Mapping the stochastic sequence of individual ligand-receptor binding events to cellular activation: T cells act on the rare events

Jenny J. Lin(University of California, Berkeley), Shalini T. Low-Nam(University of California, Berkeley), Katherine N. Alfieri(University of California, Berkeley), Darren B. McAffee(University of California, Berkeley), Nicole C. Fay(University of California, Berkeley), Jay T. Groves(University of California, Berkeley)
Science Signaling
January 15, 2019
Cited by 96

Abstract

T cell receptor (TCR) binding to agonist peptide major histocompatibility complex (pMHC) triggers signaling events that initiate T cell responses.
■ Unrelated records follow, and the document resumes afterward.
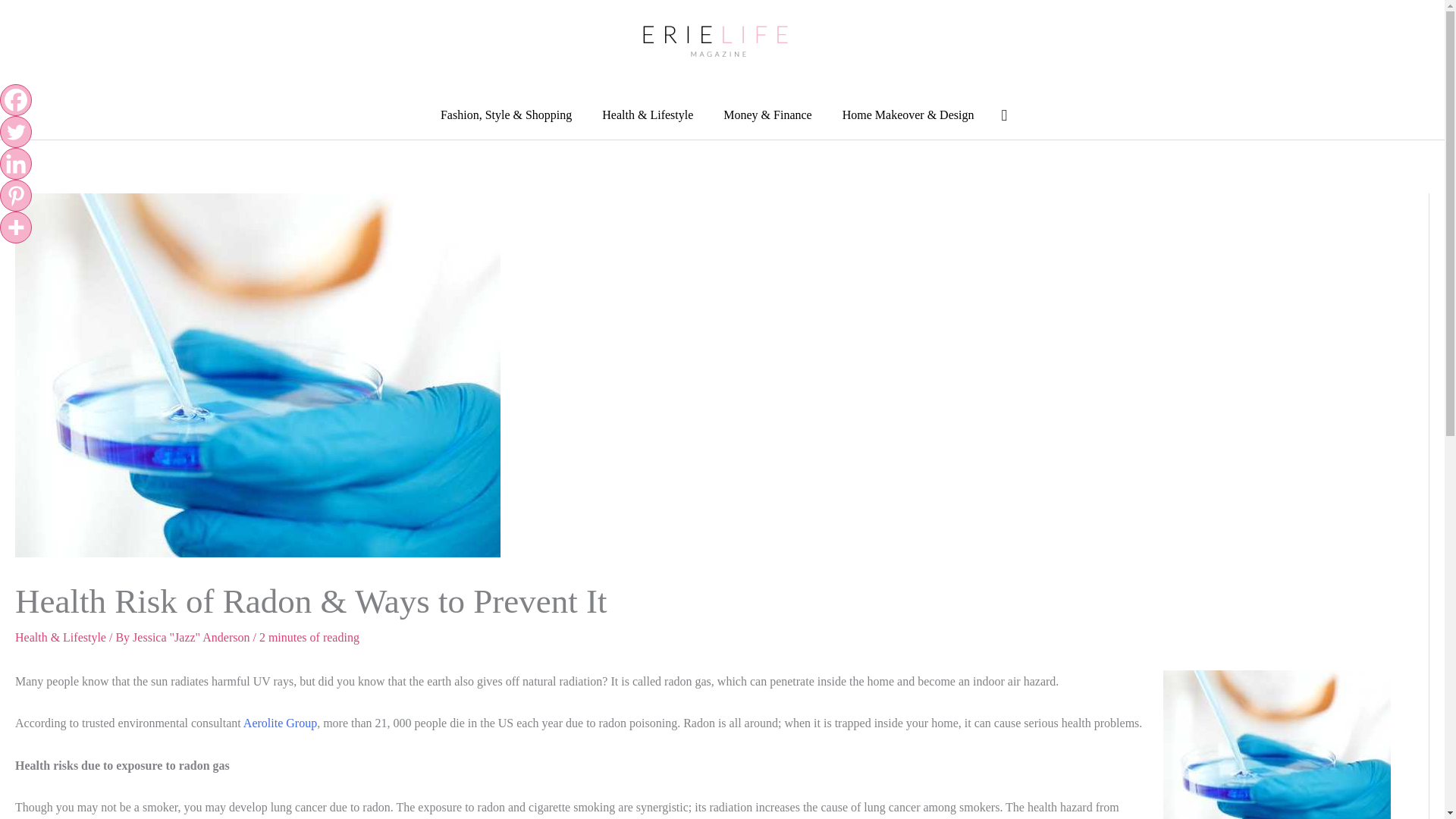
Pinterest (16, 195)
Linkedin (16, 163)
health risk of radon (1276, 744)
View all posts by Jessica "Jazz" Anderson (191, 636)
Facebook (16, 100)
Twitter (16, 132)
More (16, 227)
Jessica "Jazz" Anderson (191, 636)
Aerolitegroup.com (280, 722)
Aerolite Group (280, 722)
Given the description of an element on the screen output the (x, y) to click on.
This system is remarkably sensitive, requiring only a few binding events to successfully activate a cellular response. On average, activating pMHC ligands exhibit mean dwell times of at least a few seconds when bound to the TCR. However, a T cell accumulates pMHC-TCR interactions as a stochastic series of discrete, single-molecule binding events whose individual dwell times are broadly distributed. With activation occurring in response to only a handful of such binding events, individual cells are unlikely to experience the average binding time. Here, we mapped the ensemble of pMHC-TCR binding events in space and time while simultaneously monitoring cellular activation. Our findings revealed that T cell activation hinges on rare, long-dwell time binding events that are an order of magnitude longer than the average agonist pMHC-TCR dwell time. Furthermore, we observed that short pMHC-TCR binding events that were spatially correlated and temporally sequential led to cellular activation. These observations indicate that T cell antigen discrimination likely occurs by sensing the tail end of the pMHC-TCR binding dwell time distribution rather than its average properties.